Court upholds decency standard

NEA given greenlight to reject grants

WASHINGTON — Cultural conservatives scored a victory Thursday when the Supreme Court ruled the National Endowment for the Arts has the right to reject a grant request because it does not meet a congressionally prescribed standard of decency.

The decision will make it easier for the NEA to operate in a Republican-controlled Congress, but the lawyer for artists who brought the lawsuit said it ignores the “real world chilling effect” of the decency standard.

But NEA’s new chairman William Ivey applauded the Supreme Court decision saying it is a “reaffirmation of the agency’s discretion in funding the highest quality art in America.”

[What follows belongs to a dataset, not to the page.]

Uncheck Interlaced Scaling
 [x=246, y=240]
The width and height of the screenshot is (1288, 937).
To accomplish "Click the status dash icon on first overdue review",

The Supreme Court case traces its roots back to the NEA’s decision back in the 1980s to fund controversial artists such as Robert Mapplethorpe and Andres Serano. Mapplethorpe’s homoerotic photos and Serano’s photos, one of which featured a crucifix dunked in a jar of urine, earned the ire of congressional conservatives.

House Speaker Newt Gingrich (R-Ga.) said Thursday the Supreme Court decision “validated the right of American people to not pay for art that offends their sensibilities.”

In 1990 Congress adopted legislation that requires the NEA, when awarding grants, to take into account “the general standard of decency and respect for the diverse beliefs and values of the American public.”